The records: Begin

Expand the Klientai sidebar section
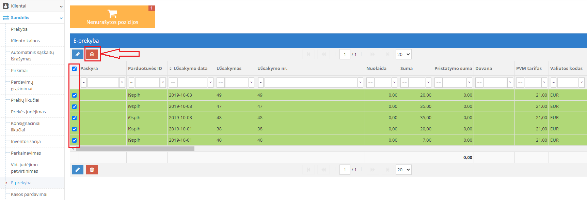The width and height of the screenshot is (587, 200). tap(61, 6)
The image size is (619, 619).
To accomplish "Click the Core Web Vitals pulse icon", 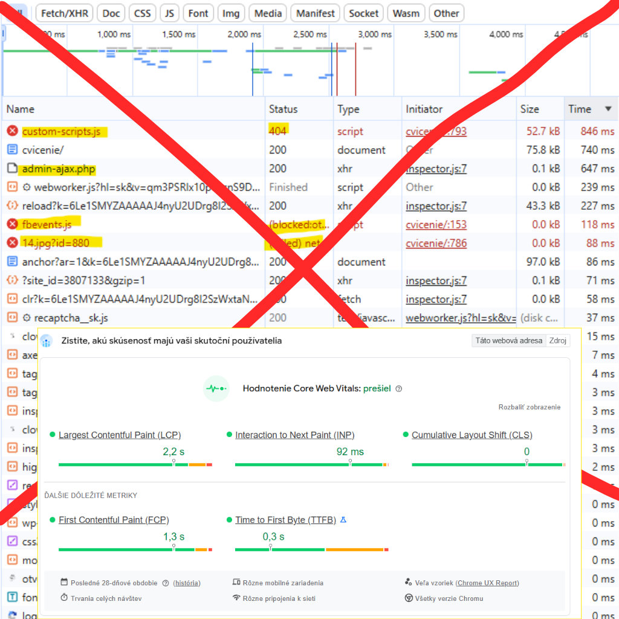I will click(x=216, y=389).
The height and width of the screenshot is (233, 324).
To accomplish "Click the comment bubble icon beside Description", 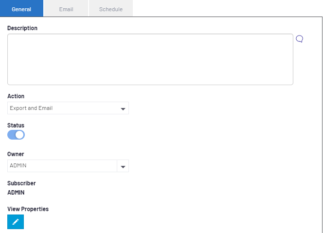I will pos(299,39).
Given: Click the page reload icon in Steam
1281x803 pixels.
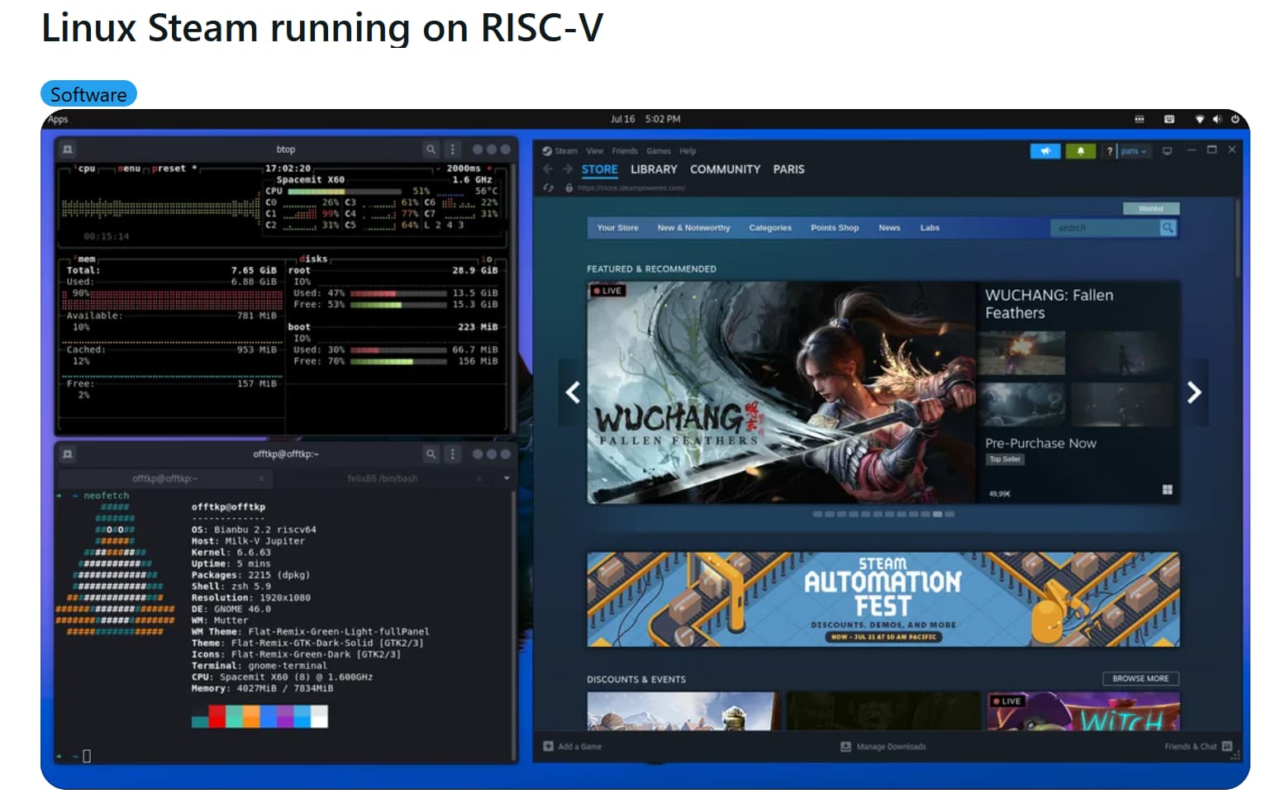Looking at the screenshot, I should coord(548,188).
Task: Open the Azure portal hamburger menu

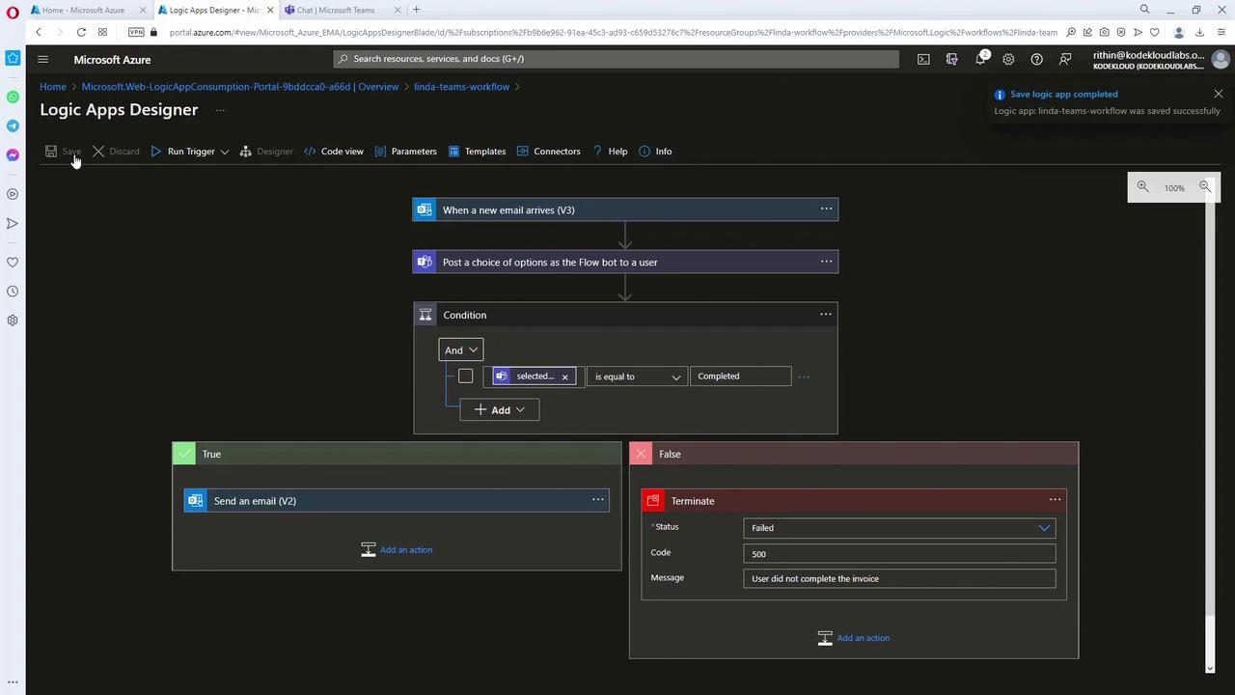Action: [x=42, y=59]
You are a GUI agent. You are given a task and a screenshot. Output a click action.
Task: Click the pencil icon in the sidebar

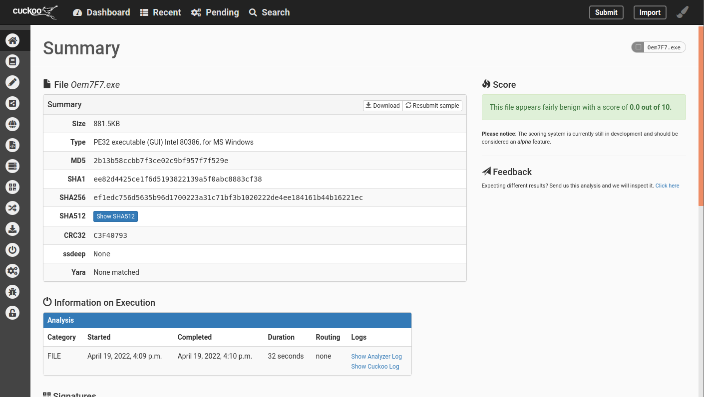point(12,82)
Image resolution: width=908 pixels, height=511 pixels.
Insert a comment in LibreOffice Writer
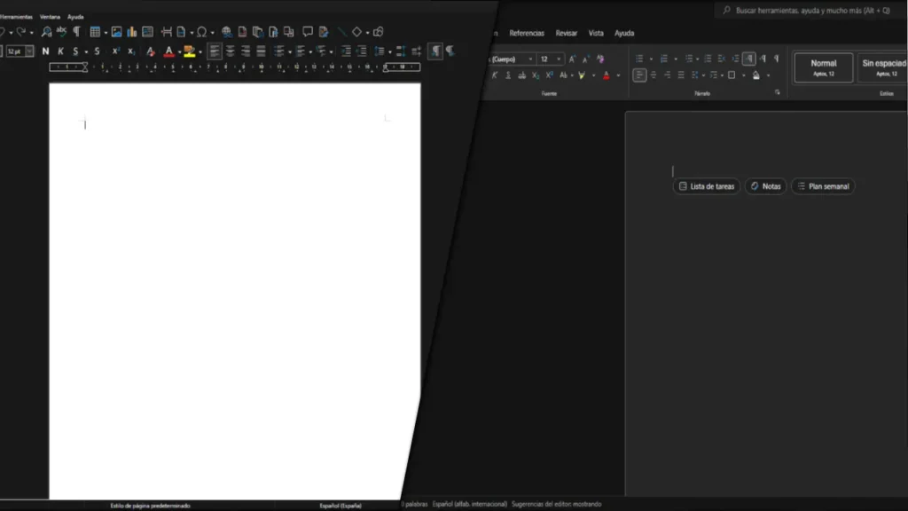coord(308,32)
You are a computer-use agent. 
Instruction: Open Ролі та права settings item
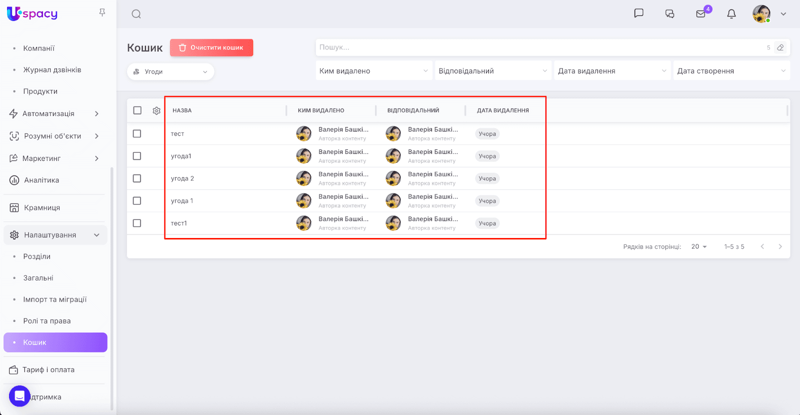click(47, 321)
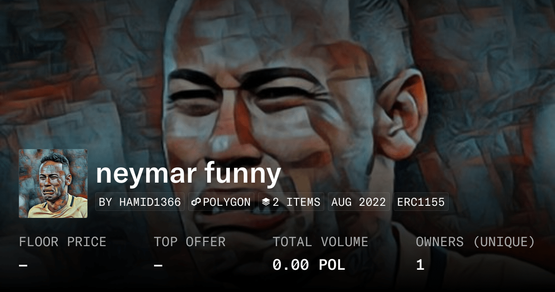Click the 0.00 POL volume value
Image resolution: width=555 pixels, height=292 pixels.
coord(308,265)

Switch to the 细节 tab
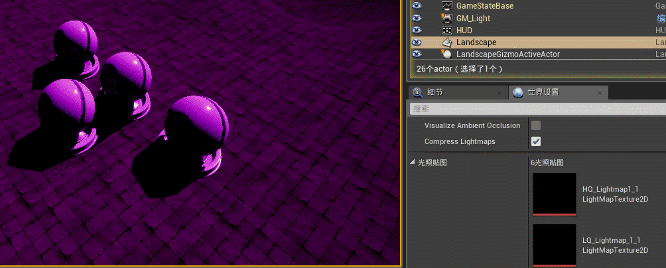point(436,92)
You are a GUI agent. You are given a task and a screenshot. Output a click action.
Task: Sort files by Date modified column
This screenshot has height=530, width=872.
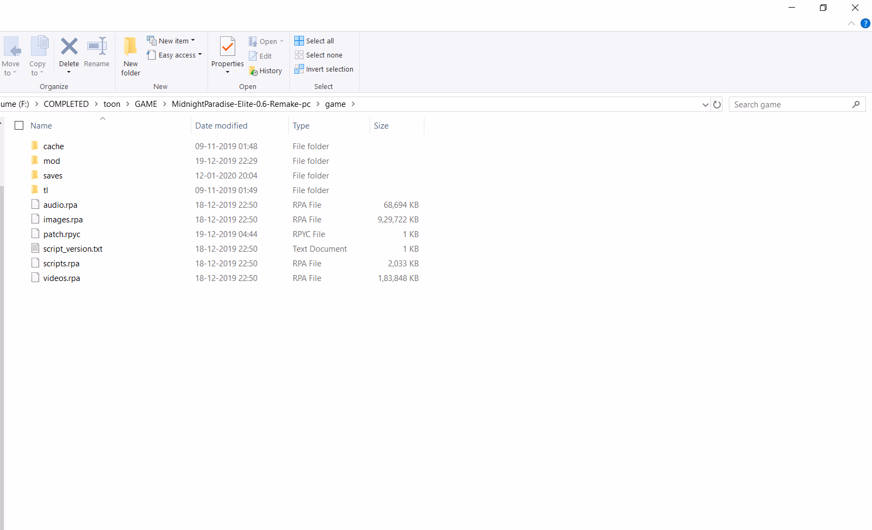(221, 126)
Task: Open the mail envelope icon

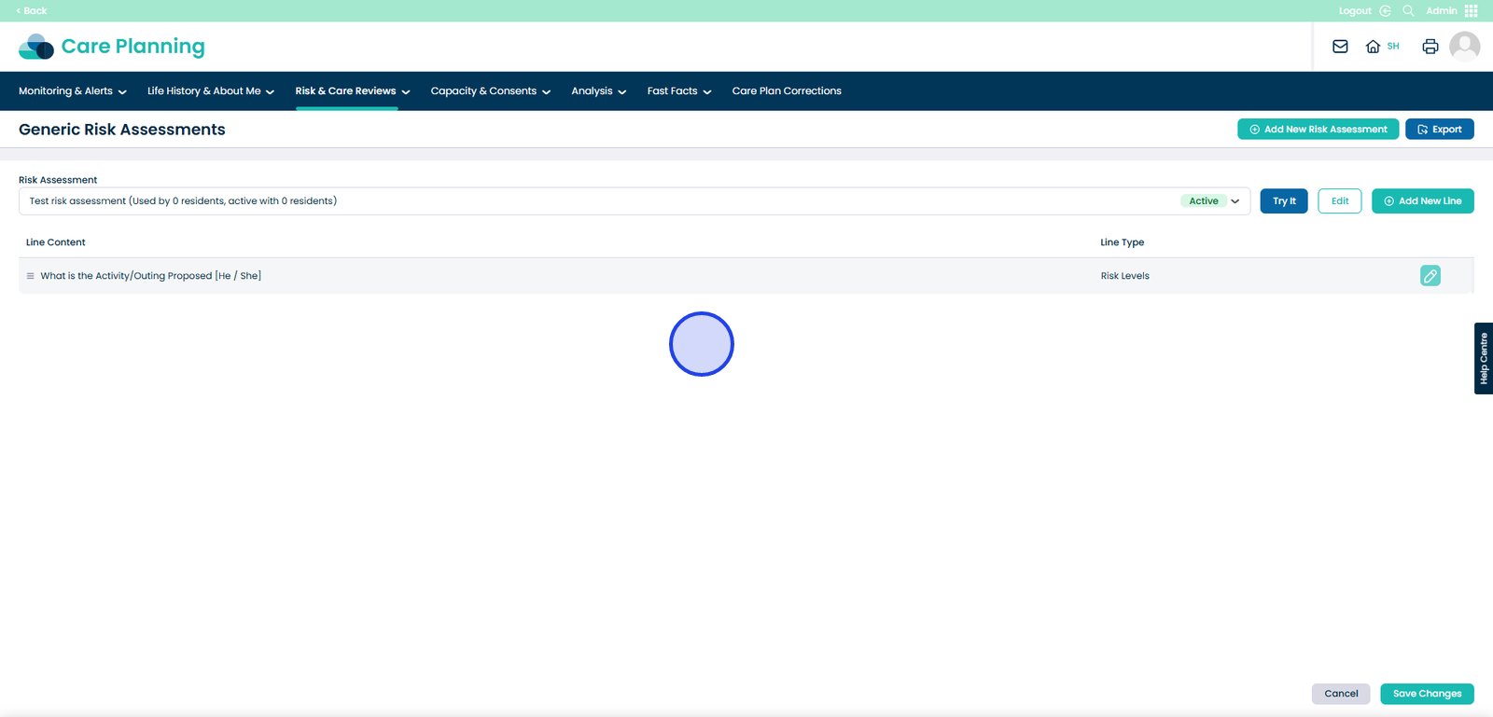Action: pos(1340,47)
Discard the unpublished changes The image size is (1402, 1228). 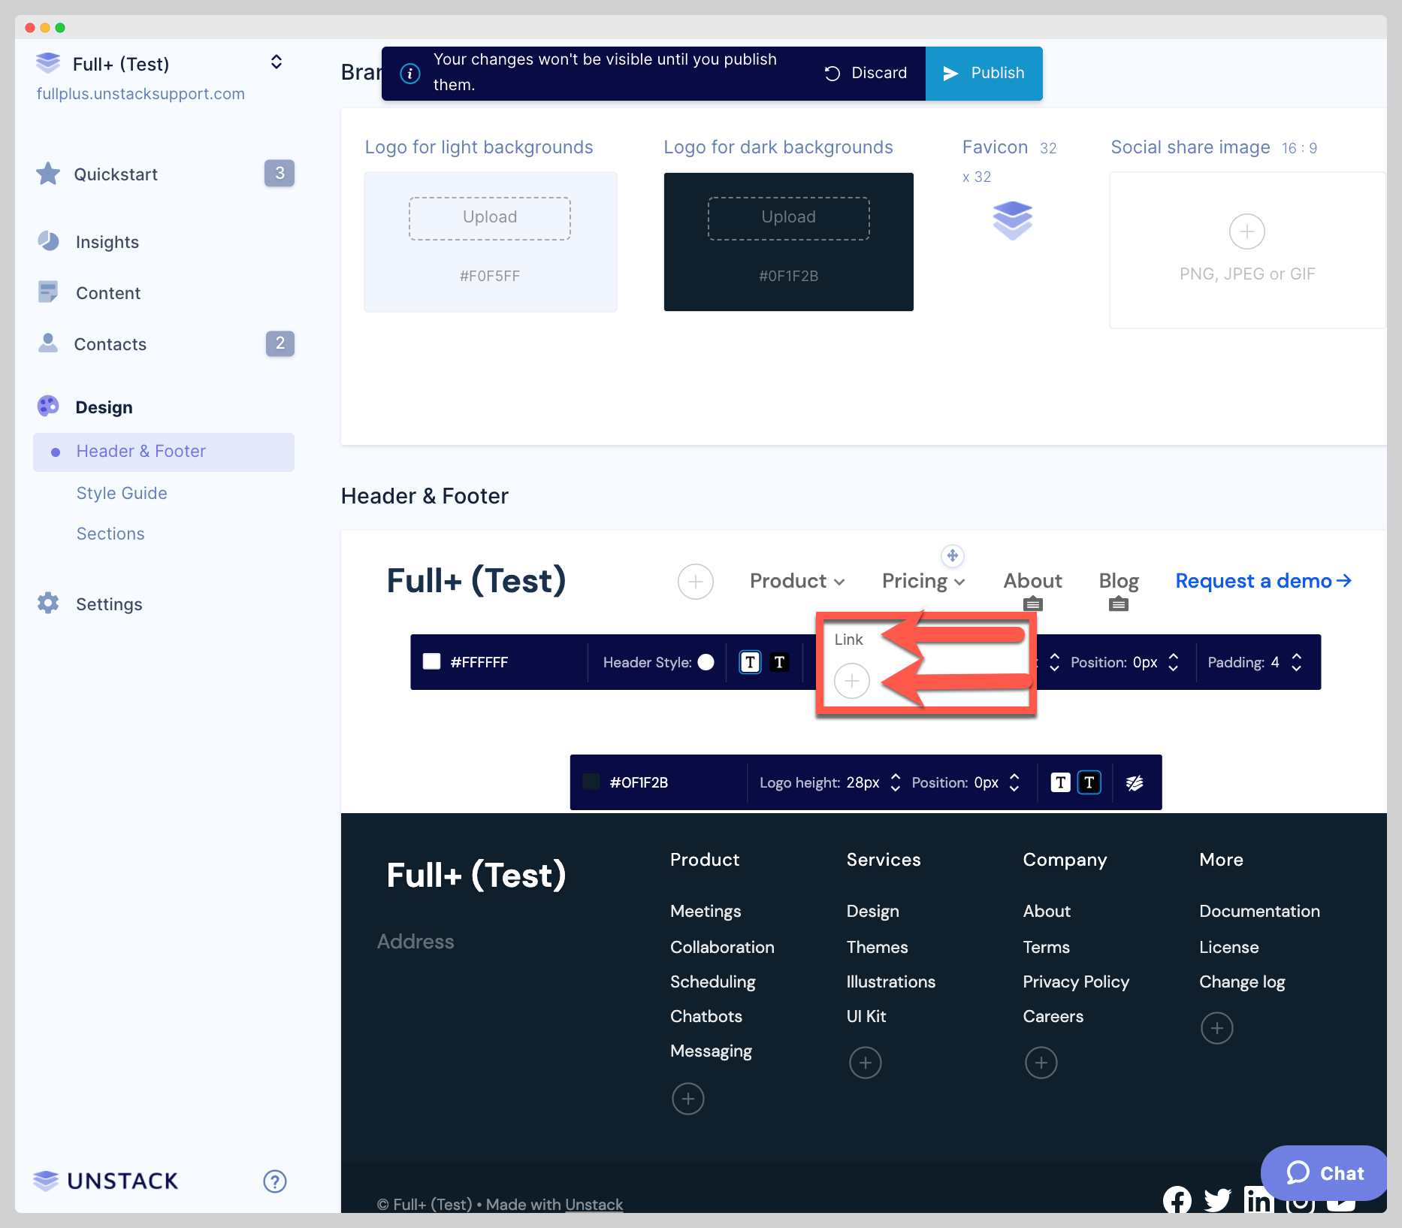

The records: End

About this task: Your answer must be an exact copy of the lines above, from the line that contains "Task: Sort files by Date modified column" through the final line, with no pictures in it.

Written response:
Task: Sort files by Date modified column
This screenshot has height=530, width=872.
(221, 126)
Task: Open the mail envelope icon

Action: pos(1340,47)
Discard the unpublished changes The image size is (1402, 1228). 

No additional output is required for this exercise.